I found going back to work difficult. My job is very busy and actually I work for a charity which supports people with a terminal illness. They were just glad I was back work. But supporting my dad and juggling a busy workload was too much. I ended up having three weeks of sick. I was saying I was a struggling but I felt very unseen and unheard. Across the board.

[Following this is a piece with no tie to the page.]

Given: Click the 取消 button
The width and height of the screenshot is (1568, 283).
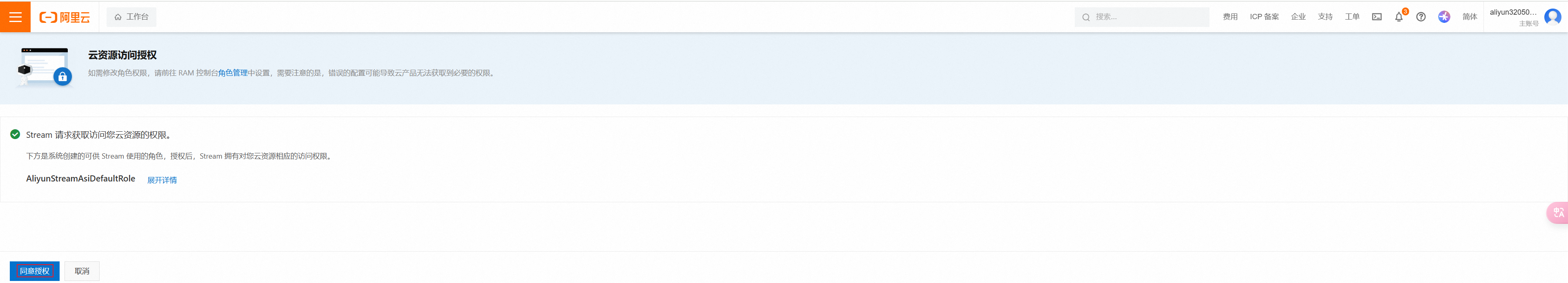Looking at the screenshot, I should [82, 271].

As soon as my phased return was over the workload crept up fast. I was ok initially, glad to be busy, but in recent weeks I’ve been struggling again. Having some flash back to when my mum was dying, and the feeling of helplessness. And work is so busy and I’ve been all over the place meeting people and supporting events - Warwick, Norwich, London. I was also when my mum was ill. But they still said things like I was wanting flexibility and giving nothing back. That haunts me as I am a hard worker and even sat by my dying mum, taking some annual leave just to be with her, if I got a text asking for something to go on the website or be corrected on social, I logged on and did it. I’ve always done above and beyond and it made me feel really unappreciated.
I did see a mental health nurse for a while. I may need to go back or see a grief counsellor. I am dreading Christmas. I wanted to do something different but dad doesn’t want to. I don’t want him to be alone so I’ll end up just being with him.